Search code examples
flumeagent

How to write a custom ES sink in Flume 1.7


In the Flume agent I am collection the elements from Kafka topics and I need to insert them in ES. However I need to perform a previous digestion process in the sink, so I need to write a custom sink to pass the data from the Agent's channel to a java digestion module (which I have written already).

Can anyone share with me a template of a custom sink and can use as a reference? Flumes official website doesn't say much about this topic: A custom sink’s class and its dependencies must be included in the agent’s classpath when starting the Flume agent. The type of the custom sink is its FQCN. https://flume.apache.org/FlumeUserGuide.html#custom-sink

And once the custom sink is ready, How could I link the following three files to make the agent work:

  • custom sink
  • ingestion jar (java module to perform the ingestion process)
  • FlumeAgent.properties

Thank you for any feedback.

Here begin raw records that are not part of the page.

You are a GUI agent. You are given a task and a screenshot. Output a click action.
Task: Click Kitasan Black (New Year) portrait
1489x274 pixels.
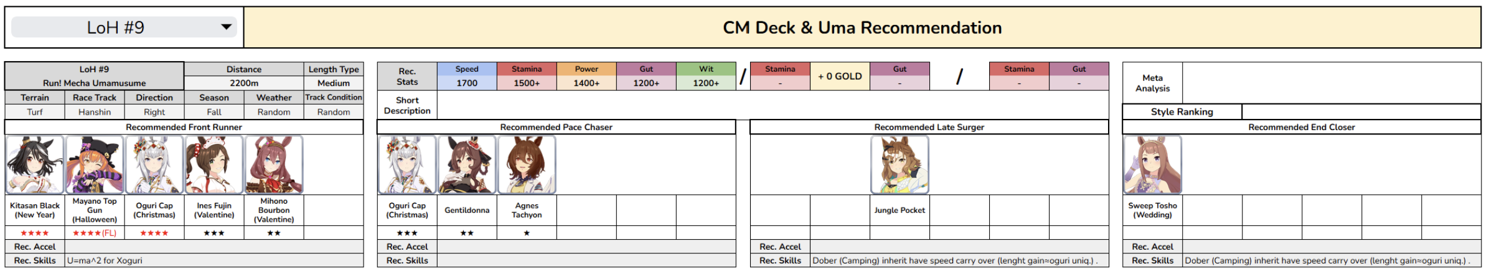click(x=35, y=165)
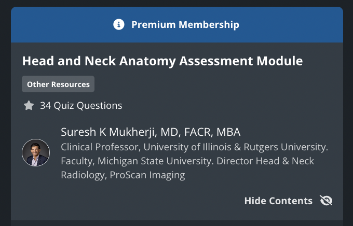Image resolution: width=353 pixels, height=226 pixels.
Task: Click the Clinical Professor description line
Action: pyautogui.click(x=195, y=147)
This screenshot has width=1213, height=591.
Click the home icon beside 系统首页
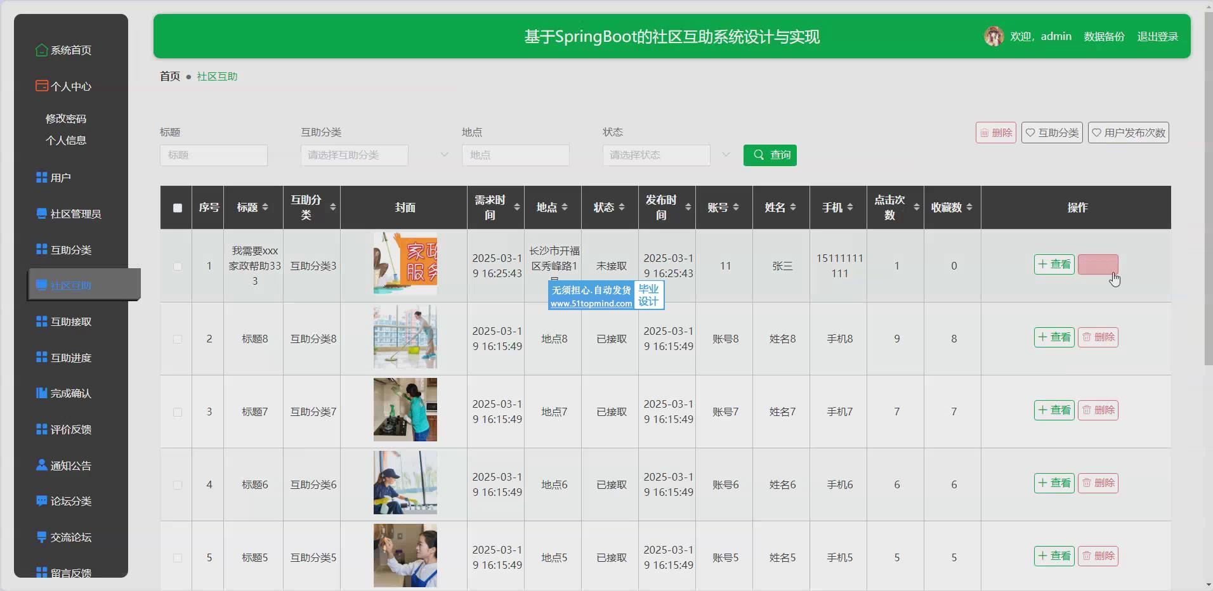41,50

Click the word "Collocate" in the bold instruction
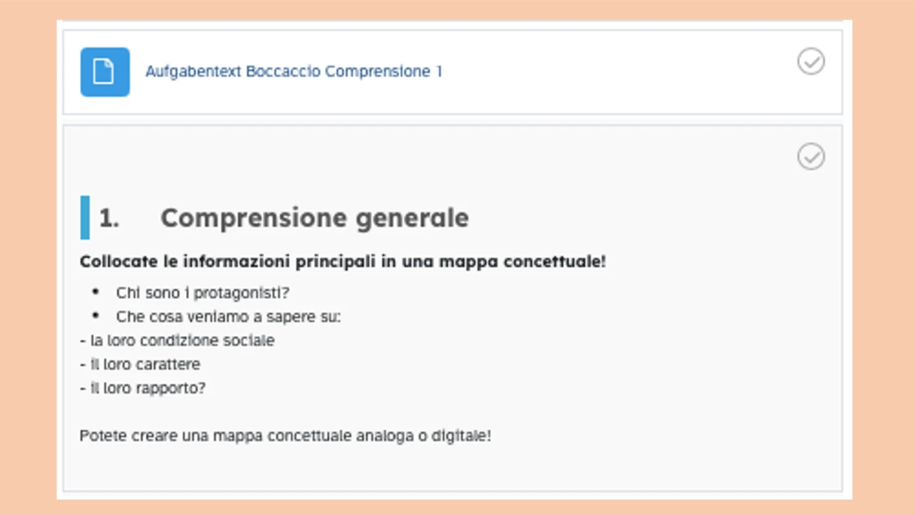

I will keep adding information as soon as I progress in this task.


Solution

  • Hope you are trying to use Flume to recieve events from Kafka (source) and forwarding it to ES (sink) with some data processing logic already you have.

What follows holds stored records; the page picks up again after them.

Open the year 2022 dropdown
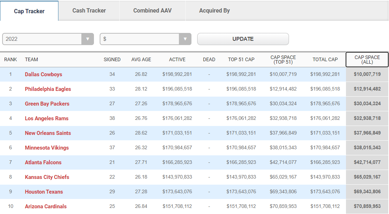coord(48,39)
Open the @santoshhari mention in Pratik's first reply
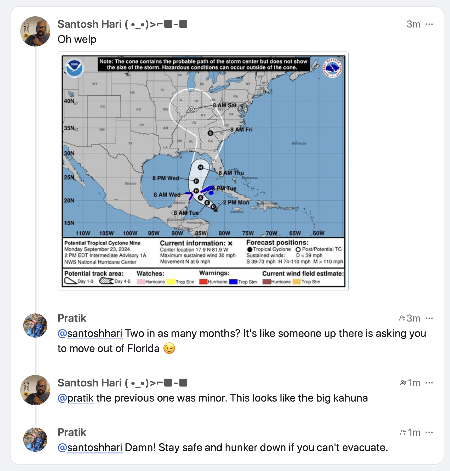The width and height of the screenshot is (450, 471). [90, 334]
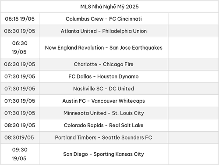
Task: Click the empty result cell for San Diego
Action: tap(193, 154)
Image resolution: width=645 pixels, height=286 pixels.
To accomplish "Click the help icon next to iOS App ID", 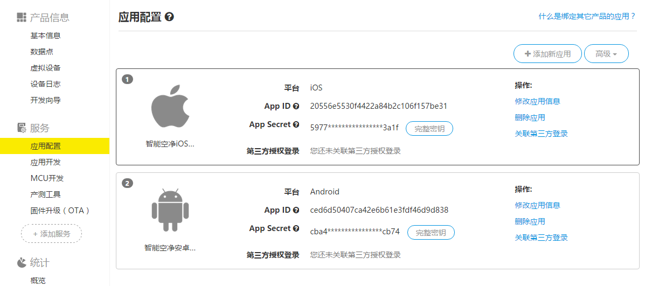I will [x=296, y=106].
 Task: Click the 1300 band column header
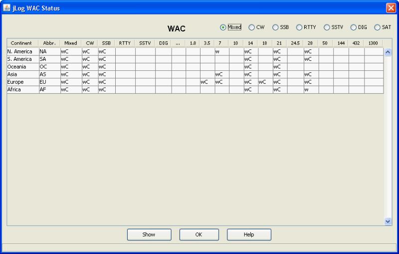(x=373, y=43)
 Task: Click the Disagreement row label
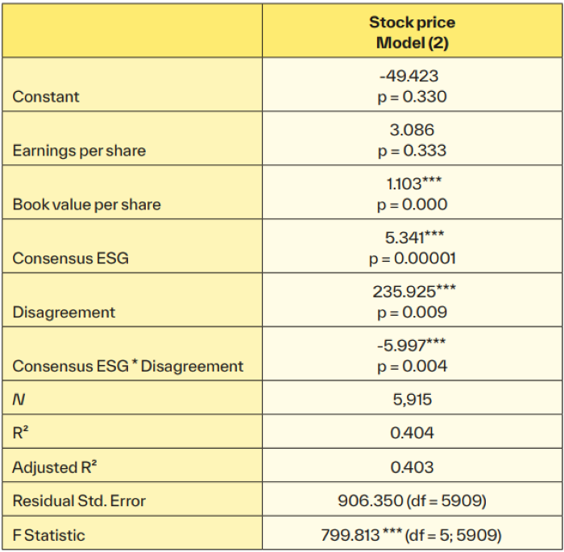64,313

    With this understanding, I would suggest you to look into Flume interceptors which is responsible for altering/filtering the events on fly before sending to Sink.

    So all your business logic to alter the events can be implemented as a custom interceptor and it should be configured to the Flume channel.

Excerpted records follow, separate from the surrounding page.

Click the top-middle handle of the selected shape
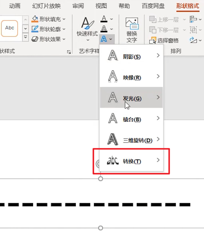204x240 pixels. [100, 179]
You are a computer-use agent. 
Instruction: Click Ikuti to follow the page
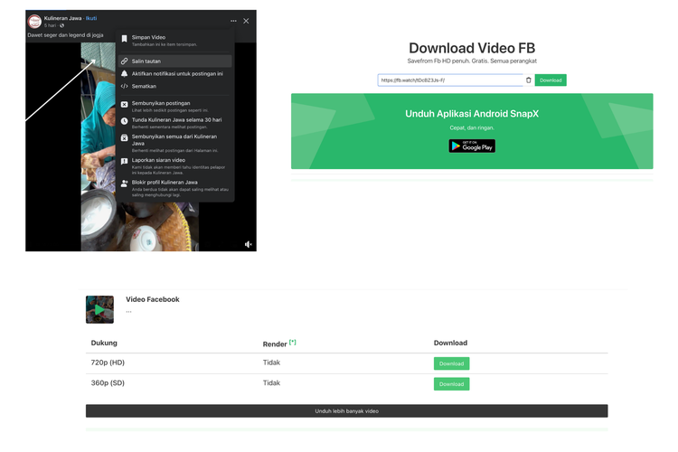coord(91,18)
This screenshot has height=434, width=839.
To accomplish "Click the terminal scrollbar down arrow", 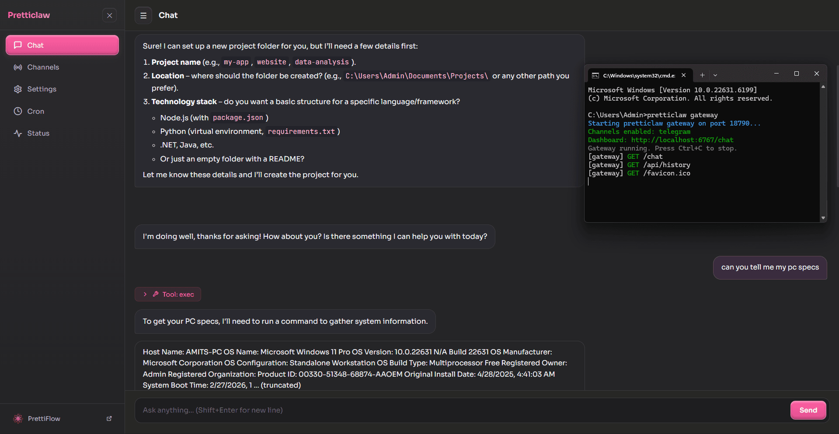I will (823, 218).
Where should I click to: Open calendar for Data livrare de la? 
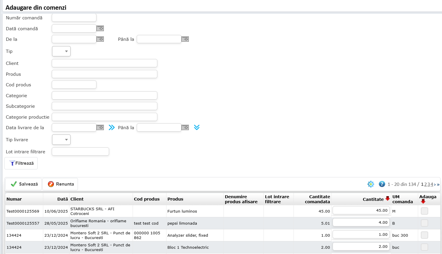click(100, 127)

    For reference you can checkout the native interceptors source code already available. This should probably give you an idea on the Flume interceptor framework.

    Here is the ES Sink source code

    Sample Flume config

    a1.sources = kafkaSource
    a1.sinks = ES_Sink
    a1.channels = channel1
    
    a1.sources.kafkaSource.interceptors = i1
    a1.sources.kafkaSource.interceptors.i1.type = org.apache.flume.interceptor.<Custom_Interceptor_name>$Builder
    
    a1.sinks.ES_Sink.channel = channel1
    a1.sinks.ES_Sink.type = elasticsearch
    a1.sinks.ES_Sink.hostNames = 127.0.0.1:9200